Department of Bacterial Infections, Research Institute for Microbial Diseases, Osaka University, Osaka, Japan.
Department of Infection Metagenomics, Research Institute for Microbial Diseases, Osaka University, Osaka, Japan.
Methods Mol Biol. 2022;2477:79-89. doi: 10.1007/978-1-0716-2257-5_6.
Computational approaches are the main approaches used in genome annotation. However, accuracy is low. Untranslated regions are not identified, complex isoforms are not predicted correctly and discovery rate of noncoding RNA is low. RNA-seq has revolutionized transcriptome reconstruction over the last decade. However, fragmentation included in cDNA sequencing leads to information loss, requiring transcripts to be assembled and reconstructed, thus affecting the accuracy of reconstructed transcriptome. Recently, long-read sequencing has been introduced with technologies such as Oxford Nanopore sequencing. cDNA is sequenced directly without fragmentation producing long reads that don't need to be assembled keeping the transcript structure intact and increasing the accuracy of transcriptome reconstruction.Here we present a protocol and a pipeline to reconstruct the transcriptome of compact genomes including yeasts. It involves generating full-length cDNA and using Oxford Nanopore ligation-based sequencing kit to sequence multiple samples in the same run. The pipeline (1) strands the generated long reads, (2) corrects the reads by mapping them to the reference genome, (3) identifies transcripts including 5'UTR and 3'UTR, (4) profiles the isoforms, filtering out artifacts resulting from low accuracy in sequencing, and (5) improves accuracy of provided annotations. Using long reads improves the accuracy of transcriptome reconstruction and helps in discovering a significant number of novel RNAs.

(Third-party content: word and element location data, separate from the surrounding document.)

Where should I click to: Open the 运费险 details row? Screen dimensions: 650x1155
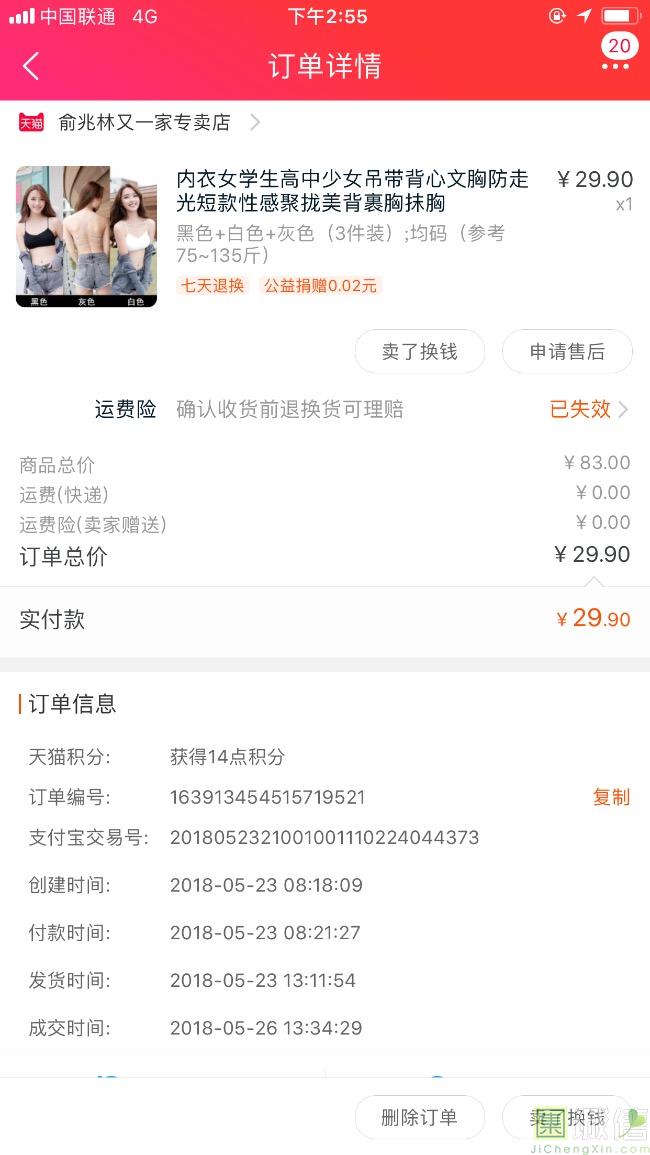[325, 409]
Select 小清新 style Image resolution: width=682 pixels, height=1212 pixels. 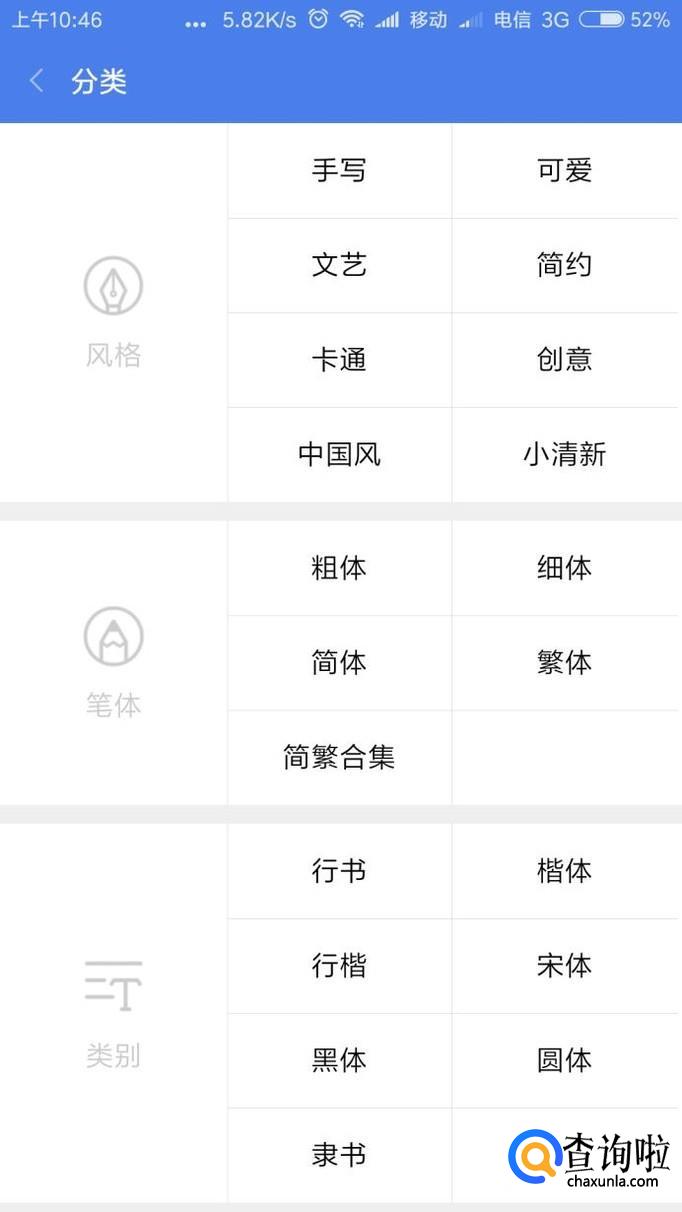tap(565, 455)
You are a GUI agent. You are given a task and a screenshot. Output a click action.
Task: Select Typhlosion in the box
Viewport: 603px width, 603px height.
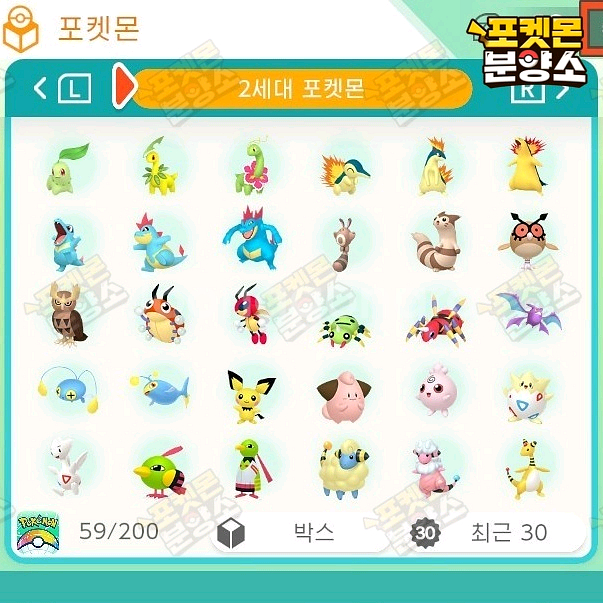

计算方法是基因组注释中主要使用的方法。然而,其准确性较低。非翻译区未被识别,复杂的异构体不能正确预测,非编码 RNA 的发现率也较低。在过去的十年中,RNA-seq 彻底改变了转录组重构。然而,cDNA 测序中包含的片段化导致了信息丢失,需要对转录本进行组装和重构,从而影响重构转录组的准确性。最近,随着 Oxford Nanopore 测序等技术的引入,出现了长读测序。cDNA 直接进行测序,不会产生需要组装的长读,保持转录本结构完整,提高转录组重构的准确性。在这里,我们提出了一个方案和一个用于重构包括酵母在内的紧凑型基因组转录组的流水线。它包括生成全长 cDNA,并使用 Oxford Nanopore 连接测序试剂盒在同一运行中对多个样本进行测序。该流水线(1)对生成的长读进行链化,(2)通过将它们映射到参考基因组来纠正读,(3)识别包括 5'UTR 和 3'UTR 的转录本,(4)分析异构体,过滤掉由于测序准确性低而产生的伪影,(5)提高提供注释的准确性。使用长读提高了转录组重构的准确性,并有助于发现大量新的 RNA。